Rewrite the records from the start through the line that contains "point(434,132)", replacing "checkbox" with "check box" and leaving everything else unchanged.

▶ _PROVIDED DATA_:
━━━━━━━━

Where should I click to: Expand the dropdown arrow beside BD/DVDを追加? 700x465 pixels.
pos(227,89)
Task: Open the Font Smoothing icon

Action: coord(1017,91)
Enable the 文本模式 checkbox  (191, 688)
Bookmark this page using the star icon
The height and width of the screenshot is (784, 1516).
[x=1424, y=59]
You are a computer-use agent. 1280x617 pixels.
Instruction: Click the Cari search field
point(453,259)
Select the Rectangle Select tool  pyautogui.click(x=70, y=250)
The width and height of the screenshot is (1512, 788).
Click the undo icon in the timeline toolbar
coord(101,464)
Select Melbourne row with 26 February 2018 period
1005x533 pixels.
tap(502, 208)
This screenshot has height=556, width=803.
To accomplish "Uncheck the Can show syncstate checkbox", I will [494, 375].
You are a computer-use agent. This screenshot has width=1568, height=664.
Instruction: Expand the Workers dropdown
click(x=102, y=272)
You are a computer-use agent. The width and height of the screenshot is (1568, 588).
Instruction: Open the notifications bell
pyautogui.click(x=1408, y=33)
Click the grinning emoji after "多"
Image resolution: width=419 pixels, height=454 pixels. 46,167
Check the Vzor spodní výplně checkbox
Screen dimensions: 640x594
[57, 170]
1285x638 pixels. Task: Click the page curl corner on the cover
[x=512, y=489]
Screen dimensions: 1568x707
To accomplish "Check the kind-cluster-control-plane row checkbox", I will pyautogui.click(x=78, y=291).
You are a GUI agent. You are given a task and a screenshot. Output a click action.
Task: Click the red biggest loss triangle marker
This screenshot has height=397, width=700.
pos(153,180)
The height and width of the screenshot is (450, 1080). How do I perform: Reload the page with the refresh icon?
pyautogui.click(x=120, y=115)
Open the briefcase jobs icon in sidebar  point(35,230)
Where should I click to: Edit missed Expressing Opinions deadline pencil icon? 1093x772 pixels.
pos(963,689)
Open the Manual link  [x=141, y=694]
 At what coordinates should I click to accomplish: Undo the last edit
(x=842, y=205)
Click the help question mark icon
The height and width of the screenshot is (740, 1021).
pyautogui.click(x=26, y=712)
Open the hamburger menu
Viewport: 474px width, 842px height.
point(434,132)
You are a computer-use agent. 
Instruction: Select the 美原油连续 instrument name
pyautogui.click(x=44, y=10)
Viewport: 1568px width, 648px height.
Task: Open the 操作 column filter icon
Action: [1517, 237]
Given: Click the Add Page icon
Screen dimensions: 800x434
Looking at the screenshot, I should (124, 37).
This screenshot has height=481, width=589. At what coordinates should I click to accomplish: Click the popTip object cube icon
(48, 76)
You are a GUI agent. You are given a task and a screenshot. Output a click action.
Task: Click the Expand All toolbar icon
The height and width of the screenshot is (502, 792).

━━━━━━━━

▶ _TASK RESPONSE_:
Where should I click to: Expand the dropdown arrow beside BD/DVDを追加? 700x465 pixels.
pos(227,89)
Task: Open the Font Smoothing icon

Action: coord(1017,91)
Enable the 文本模式 check box  (191, 688)
Bookmark this page using the star icon
The height and width of the screenshot is (784, 1516).
[x=1424, y=59]
You are a computer-use agent. 1280x617 pixels.
Instruction: Click the Cari search field
point(453,259)
Select the Rectangle Select tool  pyautogui.click(x=70, y=250)
The width and height of the screenshot is (1512, 788).
Click the undo icon in the timeline toolbar
coord(101,464)
Select Melbourne row with 26 February 2018 period
1005x533 pixels.
tap(502, 208)
This screenshot has height=556, width=803.
To accomplish "Uncheck the Can show syncstate check box", I will [494, 375].
You are a computer-use agent. This screenshot has width=1568, height=664.
Instruction: Expand the Workers dropdown
click(x=102, y=272)
You are a computer-use agent. The width and height of the screenshot is (1568, 588).
Instruction: Open the notifications bell
pyautogui.click(x=1408, y=33)
Click the grinning emoji after "多"
Image resolution: width=419 pixels, height=454 pixels. 46,167
Check the Vzor spodní výplně check box
Screen dimensions: 640x594
[57, 170]
1285x638 pixels. Task: Click the page curl corner on the cover
[x=512, y=489]
Screen dimensions: 1568x707
To accomplish "Check the kind-cluster-control-plane row check box", I will pyautogui.click(x=78, y=291).
You are a GUI agent. You are given a task and a screenshot. Output a click action.
Task: Click the red biggest loss triangle marker
This screenshot has height=397, width=700.
pos(153,180)
The height and width of the screenshot is (450, 1080). How do I perform: Reload the page with the refresh icon?
pyautogui.click(x=120, y=115)
Open the briefcase jobs icon in sidebar  point(35,230)
Where should I click to: Edit missed Expressing Opinions deadline pencil icon? 1093x772 pixels.
pos(963,689)
Open the Manual link  [x=141, y=694]
 At what coordinates should I click to accomplish: Undo the last edit
(x=842, y=205)
Click the help question mark icon
The height and width of the screenshot is (740, 1021).
pyautogui.click(x=26, y=712)
Open the hamburger menu
Viewport: 474px width, 842px height.
point(434,132)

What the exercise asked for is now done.